Exercise instructions →
Check each line of the entries for "computer" and report the ones that have it.

Information →
────────

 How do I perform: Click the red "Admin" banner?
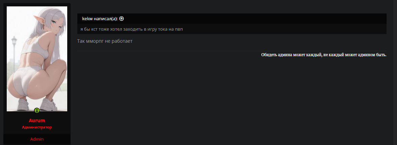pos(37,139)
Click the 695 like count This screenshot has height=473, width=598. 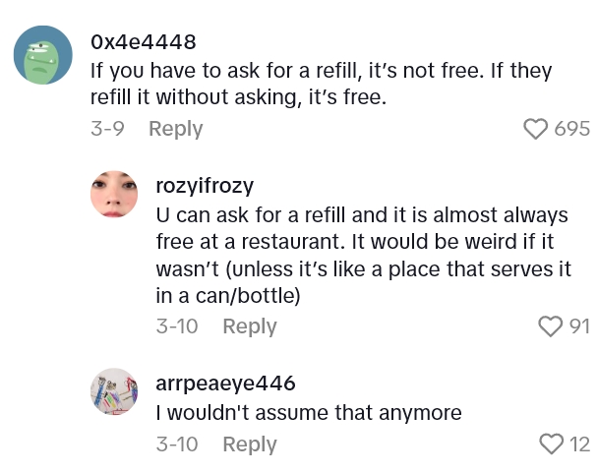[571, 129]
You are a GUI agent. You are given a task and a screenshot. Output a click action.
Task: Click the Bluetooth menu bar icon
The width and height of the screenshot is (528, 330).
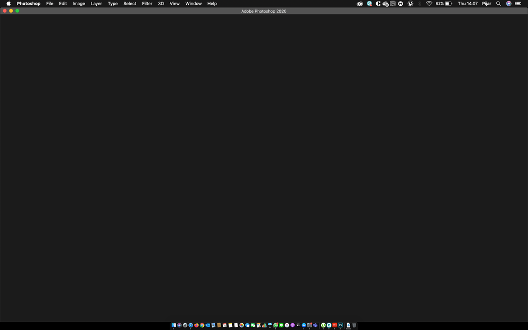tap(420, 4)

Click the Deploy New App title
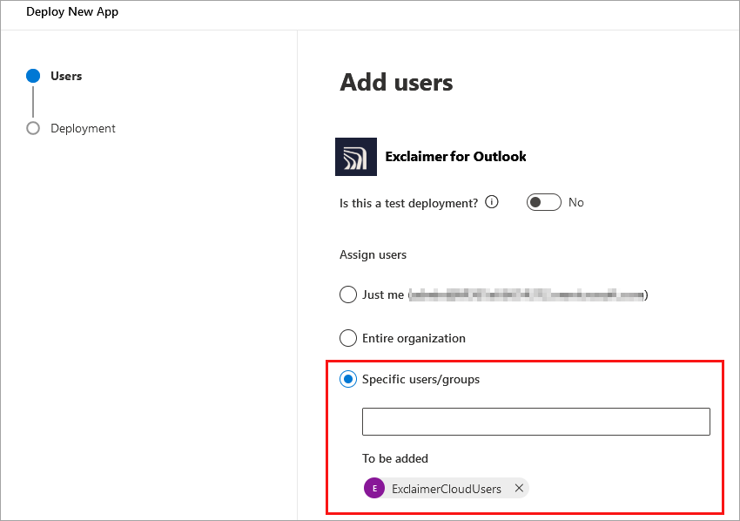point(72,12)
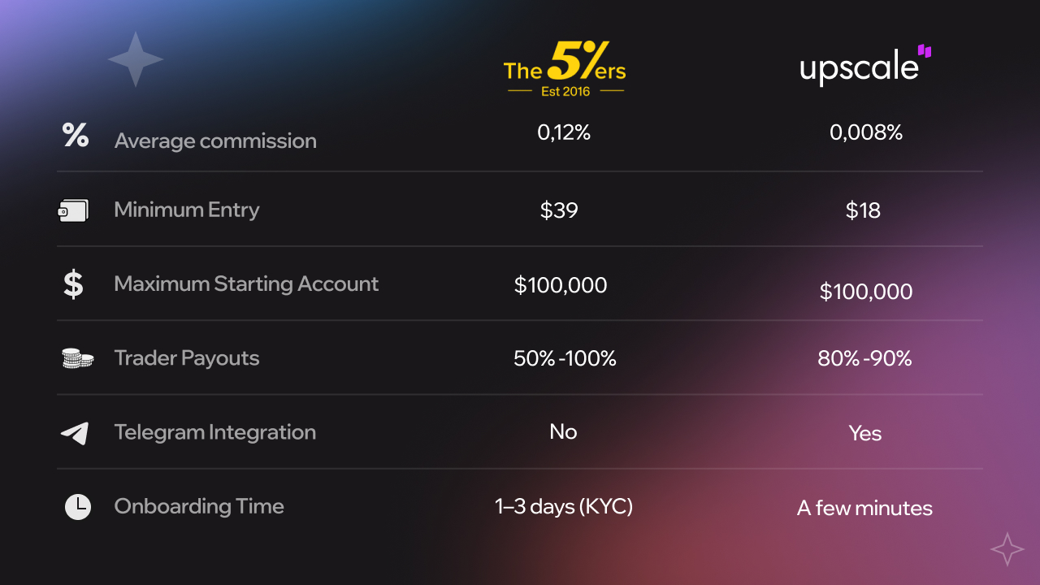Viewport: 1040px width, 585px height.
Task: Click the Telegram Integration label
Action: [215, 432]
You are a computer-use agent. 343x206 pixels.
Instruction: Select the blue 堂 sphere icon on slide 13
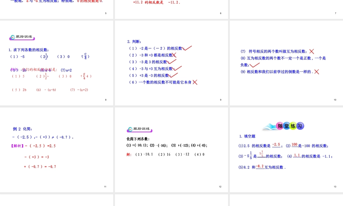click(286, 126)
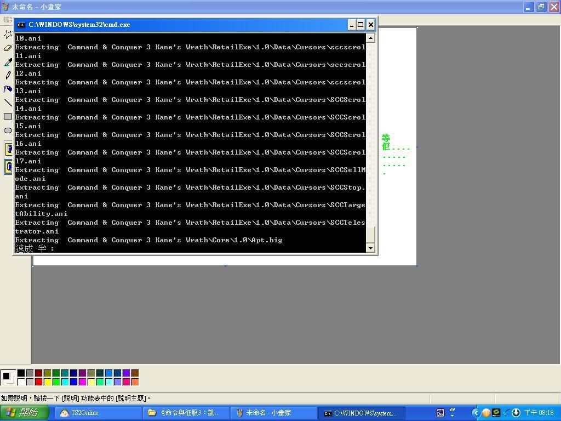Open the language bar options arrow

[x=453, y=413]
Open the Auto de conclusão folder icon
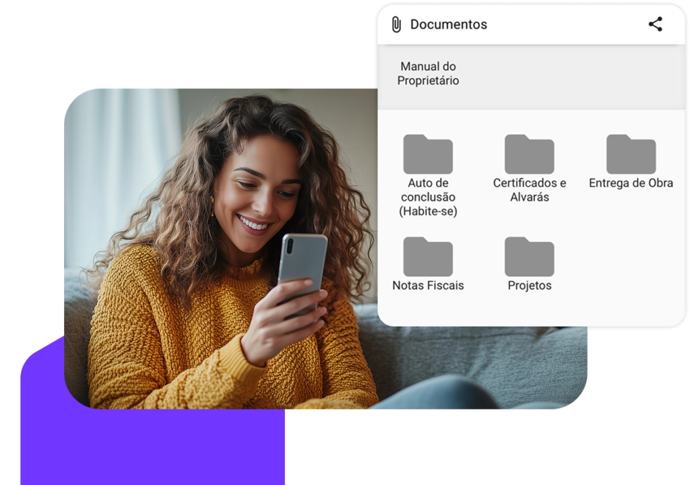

────────

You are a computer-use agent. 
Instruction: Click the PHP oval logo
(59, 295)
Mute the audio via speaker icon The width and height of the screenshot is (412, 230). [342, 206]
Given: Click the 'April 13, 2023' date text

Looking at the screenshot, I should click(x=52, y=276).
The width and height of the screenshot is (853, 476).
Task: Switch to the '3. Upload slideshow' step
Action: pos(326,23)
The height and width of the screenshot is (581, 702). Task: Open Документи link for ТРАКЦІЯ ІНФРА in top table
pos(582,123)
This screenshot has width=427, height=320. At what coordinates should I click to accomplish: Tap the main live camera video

────────

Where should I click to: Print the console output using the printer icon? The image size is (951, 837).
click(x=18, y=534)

────────

Solution for this problem →
You are a computer-use agent. 343x206 pixels.
You are a computer-use agent. 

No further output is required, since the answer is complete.